Part 2 Of Wadadli Experience Adventures
The group found themselves traveling on a calm and seemingly endless ocean with nothing in sight but infinite darkness. The engine stopped several times briefly, but the last time it did they had trouble restarting it. The group drifted precariously in the dark for awhile attempting to restart the engine. By the time it started, they had no sense of directions as to where they were.
At that point, fear and ambiguity began to dampen the enthusiasm felt earlier on the journey. Audrick the Barbuda had agreed to help with navigating since it was a trip he made very often, but in the pitch of the darkness, neither Audrick nor Evil Canevel had the slightest clue whether they were heading east, west, north or south.
Naturally, Kumasi became the target, and some of the guys start blaming him for deciding to embark on what seemed like a suicide mission. Surprisingly, Kumasi remained relatively calm and unperturbed by the venting of anger towards him.
He manages to allay the fears of the group by hinting that he was confident that even though they drifted for a while, they were still on course and heading in the direction of Coco Point Beach on the south coast of Barbuda. The engine held steady as they pressed on ostensibly in the right direction.

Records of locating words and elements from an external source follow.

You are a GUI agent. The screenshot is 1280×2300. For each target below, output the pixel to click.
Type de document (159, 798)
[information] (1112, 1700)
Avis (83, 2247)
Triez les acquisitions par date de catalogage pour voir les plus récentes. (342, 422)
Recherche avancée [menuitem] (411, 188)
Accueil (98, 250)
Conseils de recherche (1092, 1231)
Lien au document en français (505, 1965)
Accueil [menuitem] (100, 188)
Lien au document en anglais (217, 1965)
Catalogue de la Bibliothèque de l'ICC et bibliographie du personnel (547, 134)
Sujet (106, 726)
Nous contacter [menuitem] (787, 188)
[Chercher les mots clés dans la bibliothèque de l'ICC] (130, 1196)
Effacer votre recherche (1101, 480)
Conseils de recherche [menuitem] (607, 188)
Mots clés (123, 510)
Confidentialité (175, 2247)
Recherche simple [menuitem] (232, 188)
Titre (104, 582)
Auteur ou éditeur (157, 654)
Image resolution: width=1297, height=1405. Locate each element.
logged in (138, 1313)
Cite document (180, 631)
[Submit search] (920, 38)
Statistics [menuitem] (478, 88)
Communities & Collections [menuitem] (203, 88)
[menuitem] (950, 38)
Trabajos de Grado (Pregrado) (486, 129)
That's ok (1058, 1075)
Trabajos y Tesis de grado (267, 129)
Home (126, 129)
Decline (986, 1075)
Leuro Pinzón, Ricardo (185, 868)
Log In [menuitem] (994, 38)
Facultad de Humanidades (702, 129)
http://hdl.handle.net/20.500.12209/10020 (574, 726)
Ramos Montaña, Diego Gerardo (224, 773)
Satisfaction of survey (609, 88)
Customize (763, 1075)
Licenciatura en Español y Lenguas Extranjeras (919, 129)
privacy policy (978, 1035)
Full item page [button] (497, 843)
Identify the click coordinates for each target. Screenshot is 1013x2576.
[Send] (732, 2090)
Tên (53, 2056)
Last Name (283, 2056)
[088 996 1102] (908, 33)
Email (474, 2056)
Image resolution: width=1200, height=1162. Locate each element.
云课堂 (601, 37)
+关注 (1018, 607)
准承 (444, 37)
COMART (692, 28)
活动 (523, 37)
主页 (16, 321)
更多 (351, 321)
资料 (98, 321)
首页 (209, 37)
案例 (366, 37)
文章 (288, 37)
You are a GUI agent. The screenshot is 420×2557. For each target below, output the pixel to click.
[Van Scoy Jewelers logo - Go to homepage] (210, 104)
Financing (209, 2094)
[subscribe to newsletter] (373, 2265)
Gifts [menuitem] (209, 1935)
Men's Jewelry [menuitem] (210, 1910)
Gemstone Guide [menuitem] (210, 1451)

Suddenly, a faint light appeared in the distance and was getting brighter and brighter. The sand and shoreline of Coco Point beach were becoming visible, and Barbuda slowly emerged like a gigantic dragon lying in their path.
Realizing they were just minutes away from the island, the group began singing and chanting as they approached the beach, only when the hit the sand they start to realize that a strange phenomenon had taking place amidst the fear and apprehension on the journey.
It was the unexplained silence of the ocean and complete absence of any waves on the journey. Just as they began to offload the instruments on the beach, the first set of waves started to ripple onto the sand as they removed the boat from the water.
The significance of what had accrued did not sink in at the moment; what was rather obvious and annoying, they landed on a beach infested with swarms of mosquitoes and sand flies. The guys were hungry, so they lit a fire and started roasting some of the ground provisions, while Audrick and Cabu ran to the village to get transport.
The band did not reach Barbuda in time to play on a Friday night, by time Cabu got to the Green Door Tavern to notify (Profit) the owner that the band had just arrived, Profit and the few people still lingering at the tavern was shocked and in disbelief. He quickly arranged for a Tractor to go and get the rest of the group.
The next day when the news broke that Wadadli came after midnight on Friday, they were baffled, they Referred to the group as Jesus and his disciples. They asked the guys "How come de police them na stap ayou? Nur man come a Babuda a night anless dem a gard."
When they went back to the beach to secure the boat the next day, they were shocked and surprised. It was only then The significance of what had accrued the night before begging to sink in. The ocean was angry, crashing powerful and dangerous waves onto the beach and exposing the treacherous rocks and reefs they had unknowingly cross over the night before. Barbuda people refer to them as "Barbuda police and defense force."
Despite the group's ignorance, Wadadli had accomplished something prohibited because of the grave dangers, and they did it in total defiance of Antigua maritime laws. That was the moment that defined the group not just as musicians, but as Wadadli Warriors.